We know Jesus suffered for us. He suffered terribly. We believe this, and we praise God. Yet we avoid our own suffering, and, to be honest, most of us parents absolutely want to help our children avoid suffering.

A mom I met told me how upset she was when her five-year-old son came home from school asking why Jesus had to die. The crucifix in his kindergarten classroom prompted the question. Seeing Jesus' lifeless body nailed to the cross distressed the boy, and his mother wasn't ready to discuss death with him. "He doesn't need to know about death yet," she told me. "He's only five."

I don't know what approach would have been most helpful for that particular child, but I'm willing to bet he already knew more about suffering and death than his mother expected. Life is full of challenges and disappointments, even for little children. Parents aren't really surprised when their toddlers have to battle a cold, but we can feel shocked, even horrified, when they suffer spiritually.
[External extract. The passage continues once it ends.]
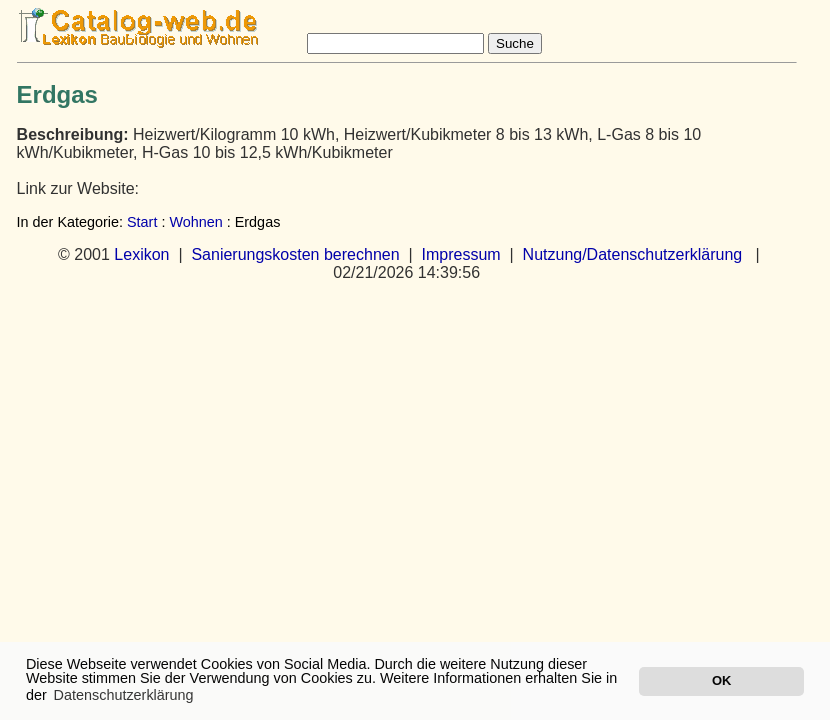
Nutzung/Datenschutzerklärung (633, 254)
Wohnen (195, 222)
Ever since Adam and Eve bit into that apple, suffering has been part of the human condition. Lent helps us become more human, with its invitation to accept that suffering. Trying to control our environment to eliminate hardship rejects the crowning achievement of Jesus' humility.

Christians know the Resurrection comes next. Jesus shows us how suffering can lead to glory, if we accept it humbly. (There's no need, of course, to go searching for suffering or to put ourselves in abusive situations. Normal life brings humiliation enough.)
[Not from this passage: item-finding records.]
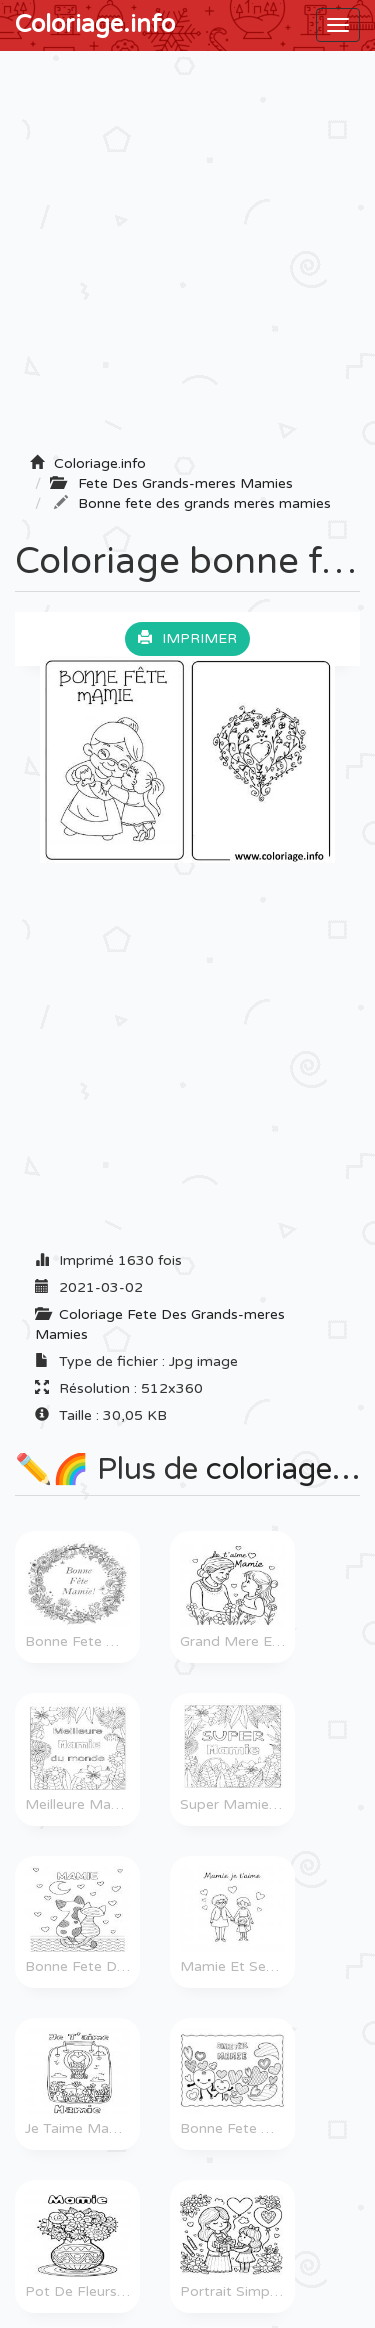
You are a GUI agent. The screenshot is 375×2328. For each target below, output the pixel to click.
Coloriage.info (95, 24)
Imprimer (187, 638)
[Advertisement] (187, 258)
The hygiene hypothesis proposes that dirt can strengthen our immune systems; Lent proposes that suffering can make us stronger, more Christ-like. Marvelously, we draw closer to the Heart of Christ when we unite our suffering with his.
For we do not have a high priest who is unable to sympathize with our weaknesses, but one who has similarly been tested in every way, yet without sin. So let us confidently approach the throne of grace to receive mercy and to find grace for timely help.